Ref. [35] An LSTM model is also a type of sequence model that can proceed with interactions among cell states without significantly changing the overall information. We designed the model in this paper with seven layers, including a dropout layer, a batch normalization layer, a dense layer, and so on. In the first layer, the input came as an embedding layer, passed through the next two LSTM layers, and dropped some nodes while passing through the dropout layer. Afterward, the batch_normalization layer went through the process of stabilizing the learning process as a whole and passed through three dense layers. At this stage, the last layer, Dense_1, output one final value by distinguishing whether the final value the model wanted to predict was spam (1) or ham (0), so the activation function was designated as sigmoid and dense (1) at the same time. Table 4 shows the settings of LSTM model. Figure 2 shows the structure of LSTML model.

Table 4. Settings of LSTM model.

Figure 2. Structure of LSTM model.

3.: CNN 1D

out (N_{j}, C_{{out}_{j}}) = bias (C_{{out}_{j}}) + \sum_{k = 0}^{C_{in} - 1} weight (C_{{out}_{j}}, k) * input (N_{i}, k)

(3)

Ref. [36] CNN 1D is a convolutional neural network model (CNN). A CNN’s basic concept is to look at data as pictures. There is no exception for strings. A CNN 1D model receives a vector as input that is created by stacking word embeddings of sentences and processes it by performing 1D filtering from top to bottom. In addition, the model is frequently referred to as the most-used model in the design of natural language processing (NLP). In this paper, the model was constructed as follows: overall, the model was similar to the configuration of the LSTM model mentioned above, and a global_max_pooling layer was added to prevent overfitting. Figure 3 shows the Text-based CNN 1D preprocessing. Table 5 shows the settings of CNN 1D model.

Figure 3. Text-based CNN 1D preprocessing.

Table 5. Settings of CNN 1D model.

3.2.3. Experiment Results

When using each model, the accuracy was as follows: overall, it was confirmed that the detection accuracy for Korean was higher than that for English by about 0.01 percentage point. As a result of the experiment, the LSTM model showed the highest accuracy for the mixed dataset. Table 6 shows the performance of each model accuracy per dataset.

Table 6. Performance of each model accuracy per dataset.

3.3. Application of Image-Based Deep Learning

Figure 4 shows general decription of spam detection using image-based deep learning.

Figure 4. General description of spam detection using image-based deep learning.

3.3.1. Preprocessing

Both the grayscale and RGB image-processing methods involved converting characters to Unicode values. In this process, blank characters in the input string were removed. This was because blank characters are considered to be a linguistic characteristic, as the presence or absence of blank characters is different for each language, and meaning is created through blank characters. Therefore, blank characters were removed to exclude language characteristics as much as possible. On the other hand, special characters were not removed because they were considered part of the preprocessing process, which had nothing to do with the grammatical characteristics of the languages. Table 7 shows unicode and coordinate values of characters. Figure 5 shows the Grayscle images of ‘A’, ‘가’. Figure 6 shows the RGB images of ‘A’, ‘가’.

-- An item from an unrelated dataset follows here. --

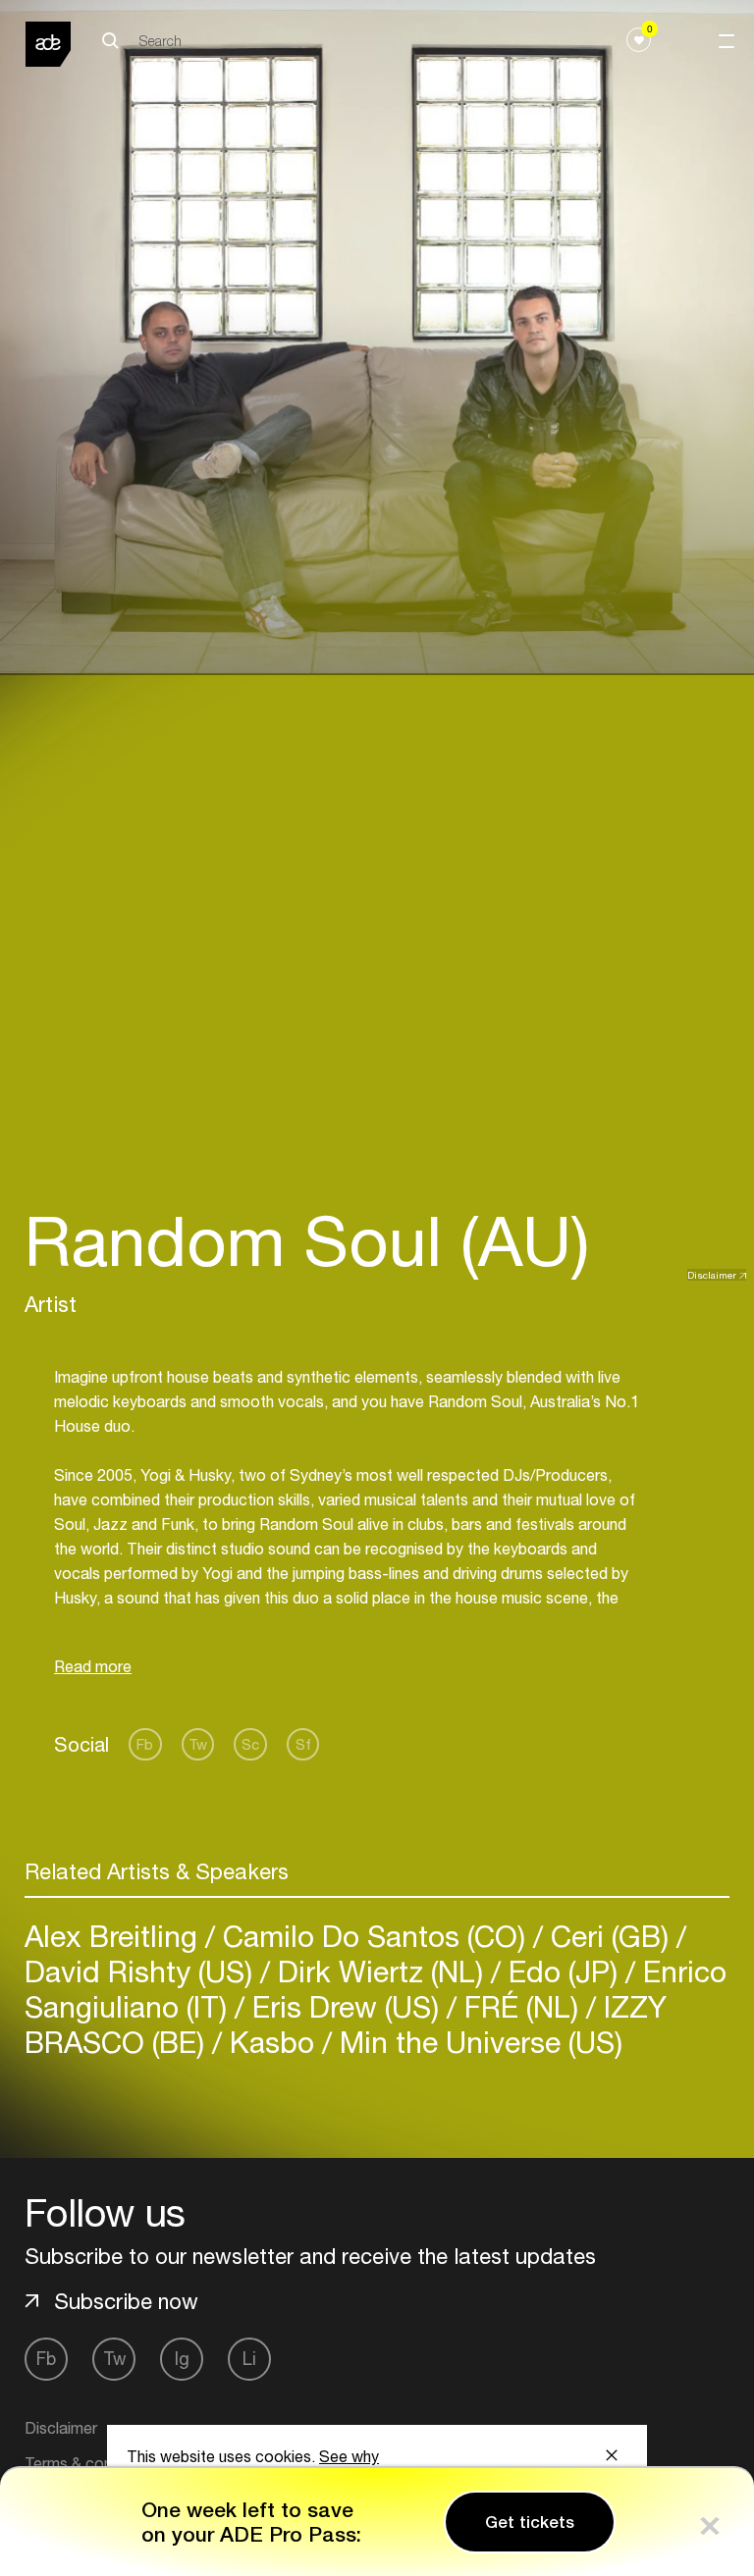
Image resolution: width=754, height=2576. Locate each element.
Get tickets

Table 7. Unicode and coordinate values of characters.

Figure 5. Grayscale, ‘A’,’가’.

Figure 6. RGB, ‘A’,’가’.

Grayscale Image

In this step, the Unicode of the character was converted into a pair of coordinates (X,Y) for conversion into a grayscale image. When text was entered, the Unicode value was extracted from each character. The extracted value was divided by one byte and matched with (X,Y) coordinates. 256∗256 was used to increase the value of an element corresponding to each coordinate in the image. The values of the elements in the array contained the pixel brightness values. The brightness of one pixel ranged from 0 to 255. For example, a character whose Unicode value was 0xff00 corresponded to the coordinates (255,0) and increased the value of the corresponding element.

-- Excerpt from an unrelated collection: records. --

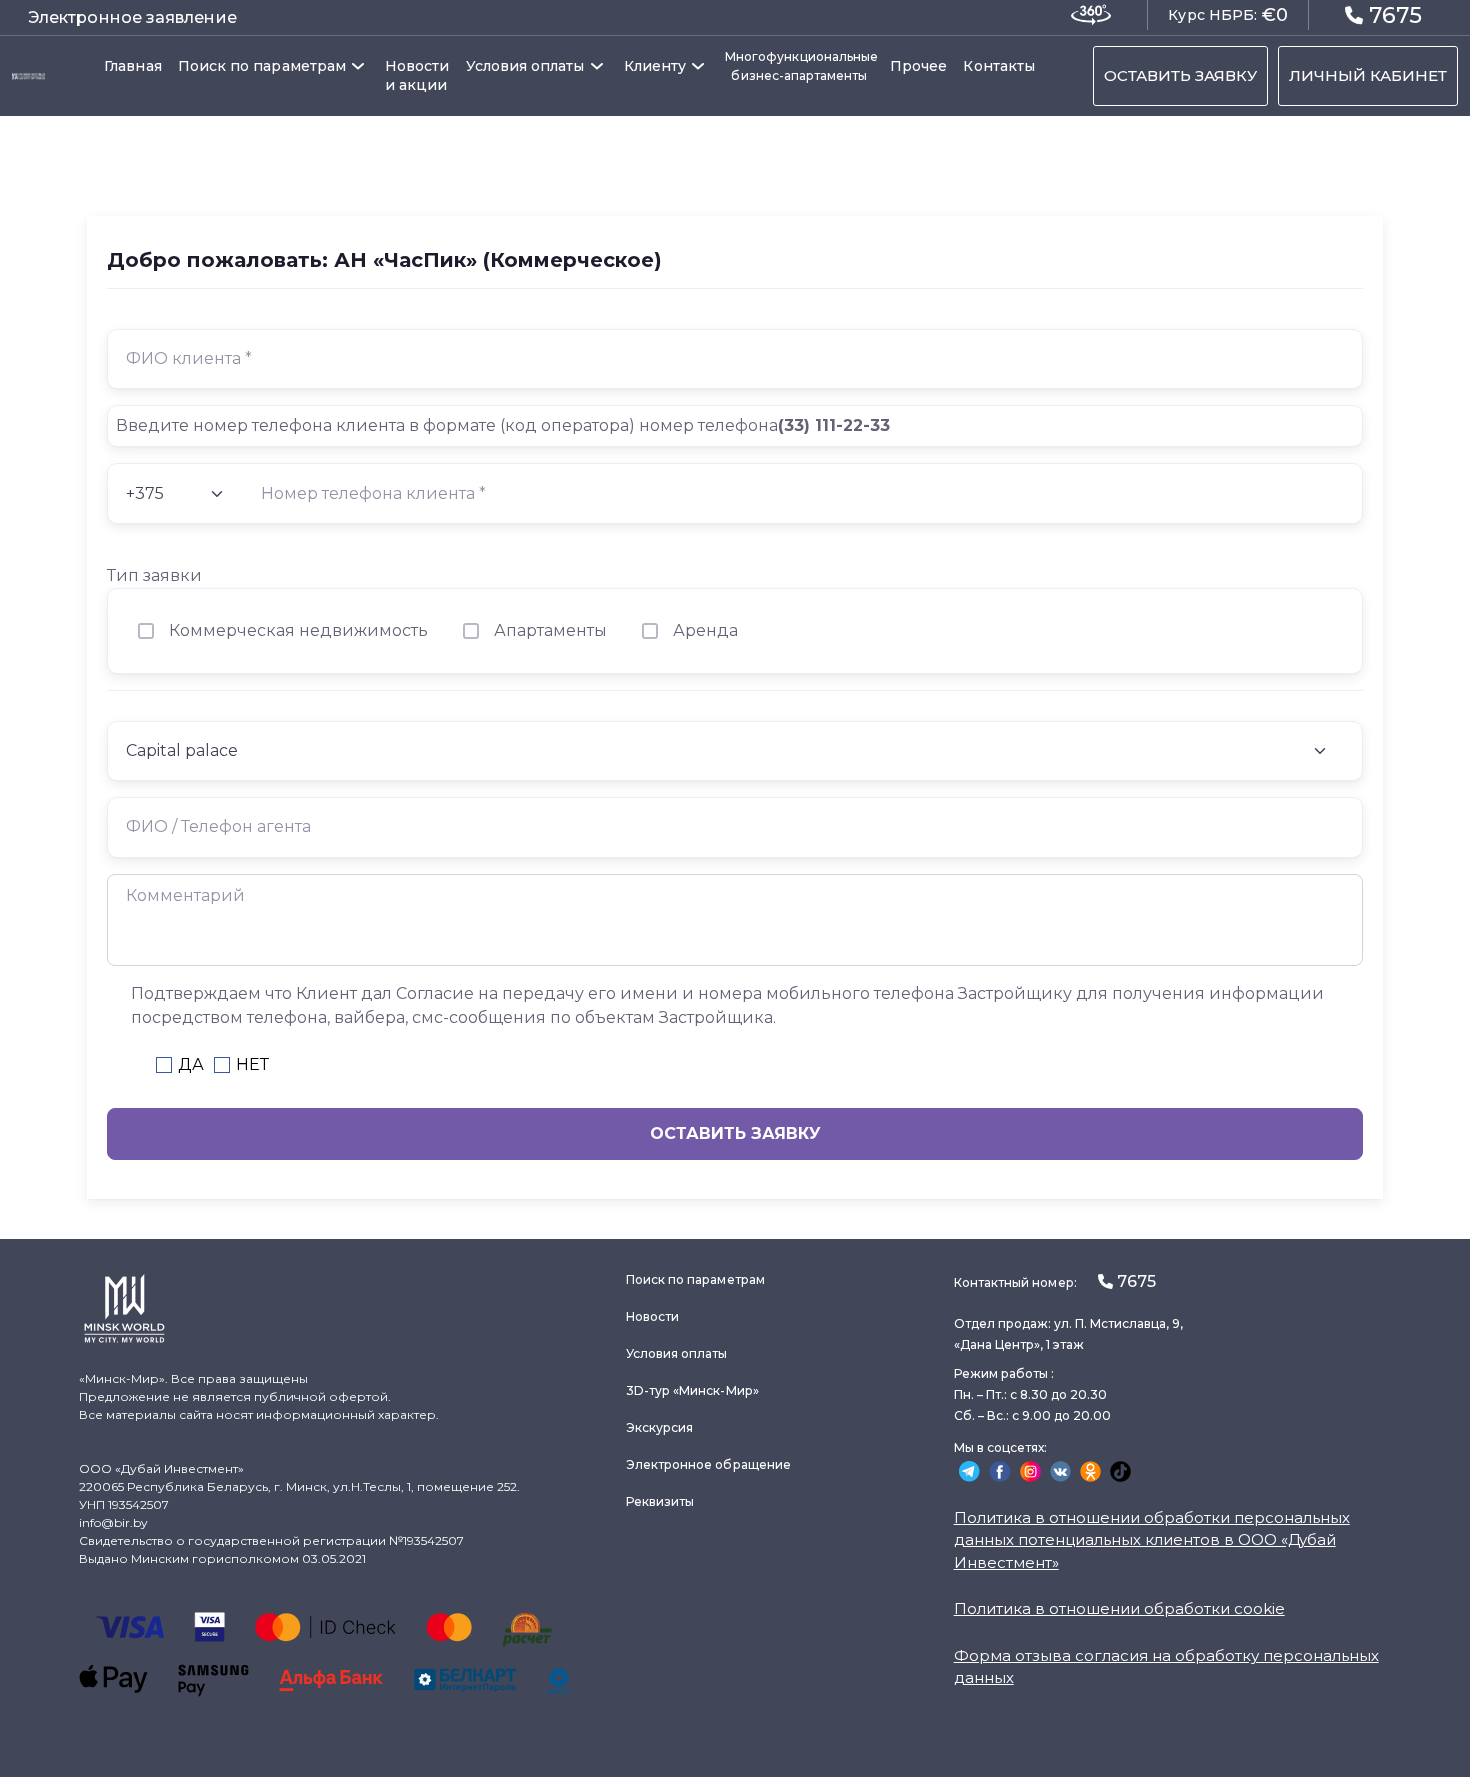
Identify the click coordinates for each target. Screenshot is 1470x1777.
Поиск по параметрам (262, 66)
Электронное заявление (132, 17)
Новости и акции (417, 75)
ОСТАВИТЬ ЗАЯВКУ (1180, 75)
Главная (133, 66)
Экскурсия (660, 1427)
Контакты (999, 66)
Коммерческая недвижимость (298, 630)
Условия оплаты (525, 66)
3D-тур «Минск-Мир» (692, 1390)
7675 (1395, 15)
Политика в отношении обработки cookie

When encoding with Unicode, English is 1 byte per character, and Korean is 2 bytes per character. Since an English character is 1 byte, the x-value is always 0 when converting to a coordinate. The coordinate values of English characters are all located on the edge of an image, making it difficult to identify them. To solve this problem, instead of using 0 for x, we used 128, which was the median of the coordinate plane. Since the 128 (+UC80XX) area was the value of the CJK (China, Japan integrated Chinese and Korea) character area, there were no characters that overlapped for the Korean, English, or Unicode special symbols. Figure 7 shows changing process from text to a grayscale image

Figure 7. Changing process from text to a grayscale image.

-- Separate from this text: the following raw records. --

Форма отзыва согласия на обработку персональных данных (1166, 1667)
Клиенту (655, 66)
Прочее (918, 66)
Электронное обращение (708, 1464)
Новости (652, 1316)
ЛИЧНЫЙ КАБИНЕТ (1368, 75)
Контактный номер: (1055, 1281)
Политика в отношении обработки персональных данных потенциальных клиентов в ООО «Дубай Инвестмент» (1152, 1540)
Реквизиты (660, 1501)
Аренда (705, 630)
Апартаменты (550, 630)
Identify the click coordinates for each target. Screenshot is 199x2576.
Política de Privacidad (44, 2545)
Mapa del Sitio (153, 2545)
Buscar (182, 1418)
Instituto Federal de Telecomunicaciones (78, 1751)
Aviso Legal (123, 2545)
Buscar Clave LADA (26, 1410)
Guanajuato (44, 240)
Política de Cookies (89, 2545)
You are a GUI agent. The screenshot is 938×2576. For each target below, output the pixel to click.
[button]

256∗256 pixel values were initialized to zero, and the Unicode value of each character was mapped as a coordinate (X,Y). In addition, if the length of a string was short, the mapped coordinate values were very small, making them difficult to identify. To solve this problem, when the values of the array elements were taken at once, the brightness per pixel was increased by increasing the value by 200 so that it could be seen more clearly. Through this process, a grayscale image was finally generated.

2.: RGB Image

The RGB visualization method creates an image by converting the Unicode of a character to a value corresponding to its RGB position and fills pixels with a color in order to obtain a 31∗31-sized image initialized to 0. Three-dimensional data, which are RGB three-pixels expressed in real numbers per pixel, are used for color image production. If N filters are applied to the convolution layer, the output data have N channels. In this study, three channels were classified by language using RGB, and since multiple languages were used, colors were applied according to the number of bytes. Figure 8 shows CNN for RGB images.

Figure 8. CNN for RGB images.

This model changed each character to a Unicode value to distinguish languages with different bytes when creating RGB images. The changed character was secondarily converted to a decimal to match the size of 0-255 for the image to be displayed in the two models. Korean, which was 2 bytes, was set to RG, and English, which was 1 byte, was set to B, while the other channels were assigned as 0. Mixed languages were sometimes used in the dataset, so colors were assigned to avoid overlapping. Among the 2-byte languages, the Korean language used by our model had over 10 times more types than English Unicode. In order to prevent pixels that were concentrated on one side or that were not captured in certain parts, an image was created using RGB. Through this process, a tuple for the sentence at the bottom was created, and the image shown in Figure 9 was output. The size of the output image of the convolution layer contributing to the output of all channels of the input was ( nOutputPlane × height × width ) (value varied according to batch size).

Figure 9. Each character was converted to one pixel of an image.

Even if only two channels were used out of the total three channels, six separate filters must be operated because each output channel was affected by all the input channels. The output value could be calculated as the sum of the input channels and convolution filters. Figure 9 shows the process of converting each character into one pixel of an image.

3.3.2. Models

Figure 10 provides illustration of the architecture of CNN 2D processing image data. To classify the visualized spam and ham data, a standard CNN was used. Deep learning is an advanced form of the model in the neural network field of artificial intelligence, and their hidden layers consist of several stages.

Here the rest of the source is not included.